Por: Juan Sebastián Ortega
Si la sociedad
de hoy nos sorprende, nos interroga y hasta confunde, y aun conociendo en
contra de nuestra ávida voluntad que la moral, como ámbito de identidad
profunda e irrenunciable del ser humano, emerge como basamento necesario de
nuestra vida colectiva y de nuestra
experiencia personal, nos asedia la curiosidad acerca de cuán rápido y
cómodamente ha irradiado en nuestros contextos la resistencia a la tradición.
Y es que no se
han hallado con más sensatez que la ordinaria, respuestas suficientes para
determinar desde cuándo y por qué razón se le ha considerado como una letárgica
pandemia que obnubiló a la humanidad, y que por fortuna ha sido eficazmente
combatida con el antídoto de la modernidad liberal y de la cosmovisión
reformista, que no habrán tardado en obrar maravillas sin cuento, en tanto que
se les dé la cabida y la dimensión que se les había desvariadamente retenido.
Existen
numerosos, muy nobles y elevados principios de índole trascendente y singular,
los cuales exigen y merecen un asiduo resguardo, una especial defensa y
preservación, por ser como siempre han sido, fundamento indispensable del
desarrollo, convivencia y sostenimiento del hombre en sociedad, y del más
variopinto elenco de ámbitos que trasuntan las dinámicas cotidianas en que se
ve sumido de modo irremediable el individuo contemporáneo.

• • • • • • •

## QUÉ HACER
Traduce al inglés esta oración del fragmento seleccionado: "Existen numerosos, muy nobles y elevados principios de índole trascendente y singular, los cuales exigen y merecen un asiduo resguardo, una especial defensa y preservación, por ser como siempre han sido, fundamento indispensable del desarrollo, convivencia y sostenimiento del hombre en sociedad, y del más variopinto elenco de ámbitos que trasuntan las dinámicas cotidianas en que se ve sumido de modo irremediable el individuo contemporáneo".

• • • • • • •

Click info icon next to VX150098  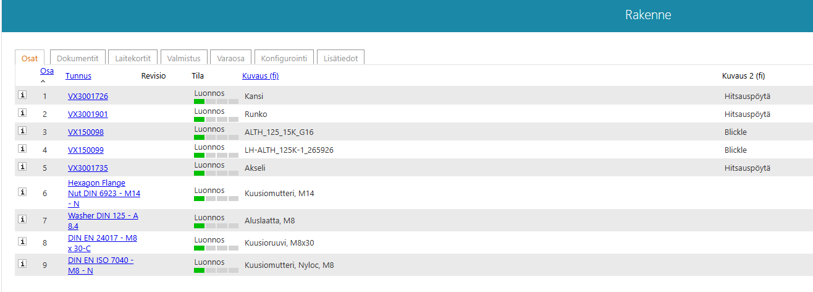(22, 131)
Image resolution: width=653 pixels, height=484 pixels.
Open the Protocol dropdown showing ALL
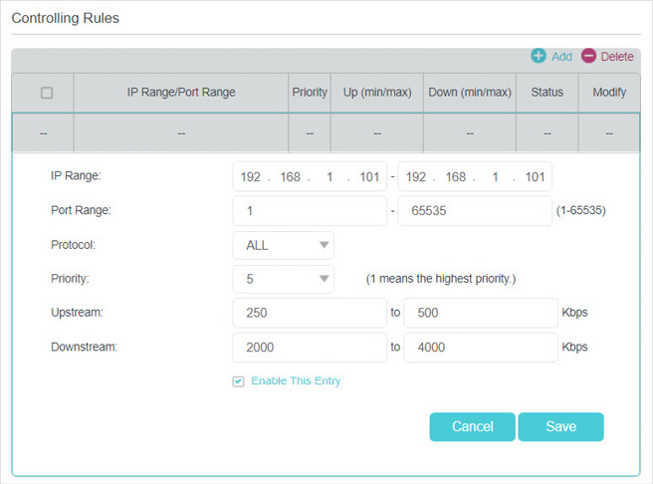coord(283,245)
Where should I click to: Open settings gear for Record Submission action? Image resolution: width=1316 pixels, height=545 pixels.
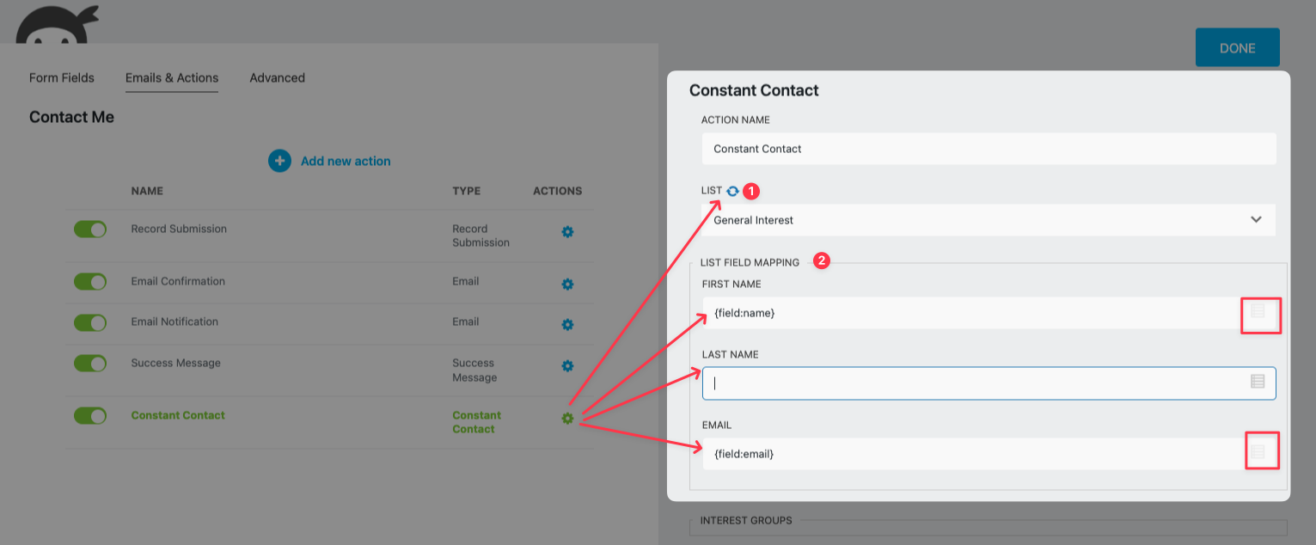pyautogui.click(x=567, y=232)
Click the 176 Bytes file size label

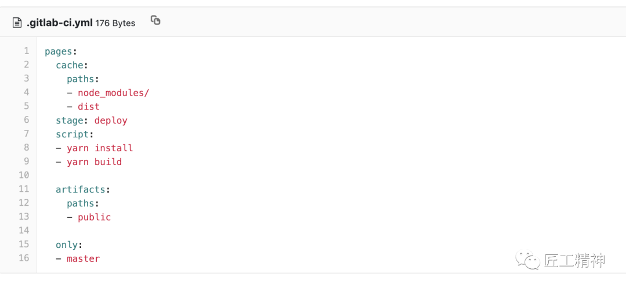115,23
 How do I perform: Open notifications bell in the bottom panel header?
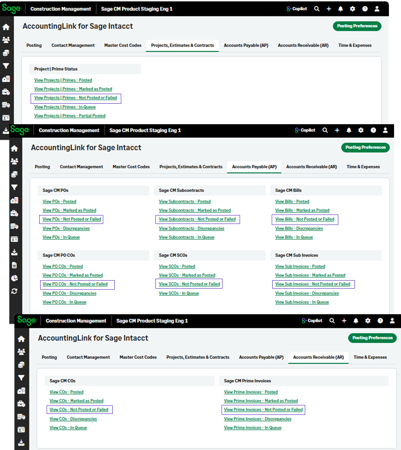tap(356, 321)
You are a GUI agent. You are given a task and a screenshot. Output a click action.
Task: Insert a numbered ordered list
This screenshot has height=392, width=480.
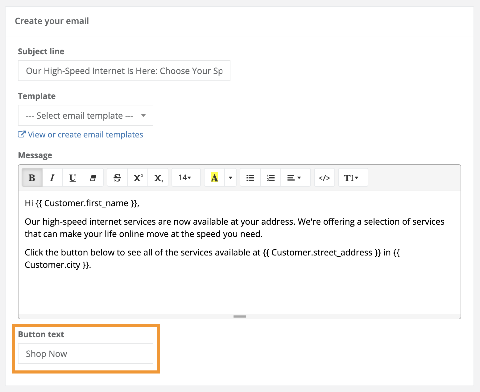[x=271, y=178]
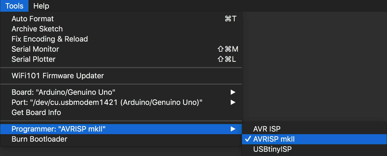Open the Help menu
The height and width of the screenshot is (156, 387).
tap(41, 6)
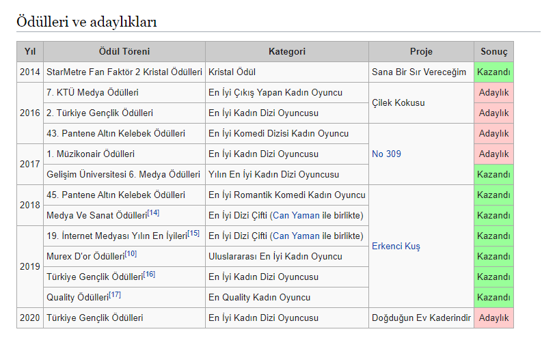Viewport: 555px width, 351px height.
Task: Click the Doğduğun Ev Kaderindir cell
Action: 421,318
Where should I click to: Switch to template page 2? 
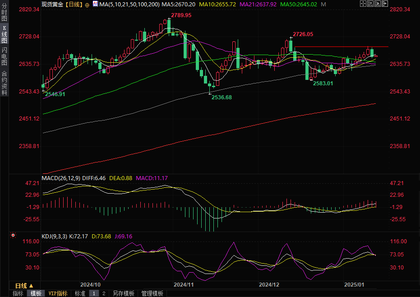(x=104, y=293)
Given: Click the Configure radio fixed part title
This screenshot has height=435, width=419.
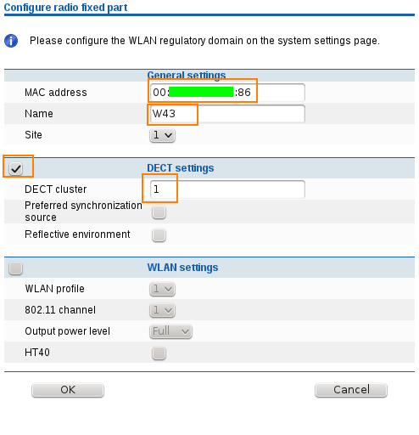Looking at the screenshot, I should click(x=65, y=8).
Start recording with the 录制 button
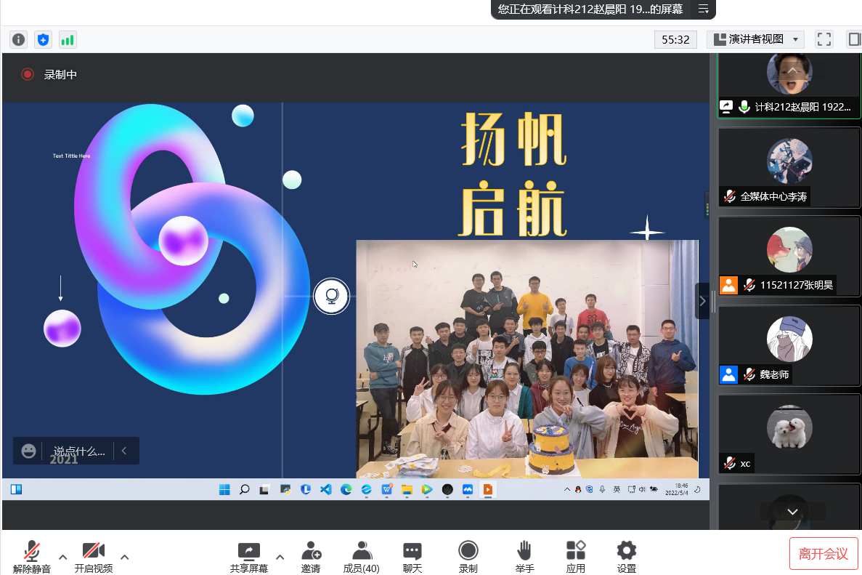The height and width of the screenshot is (575, 862). pos(468,557)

• • • • • • •

## RESPUESTA
There are numerous, very noble and lofty principles of a transcendent and singular nature, which demand and deserve constant safeguarding, a special defense and preservation, because they are, as they have always been, an indispensable foundation for the development, coexistence, and sustenance of man in society, and of the most varied array of spheres that reflect the daily dynamics in which the contemporary individual is irremediably immersed.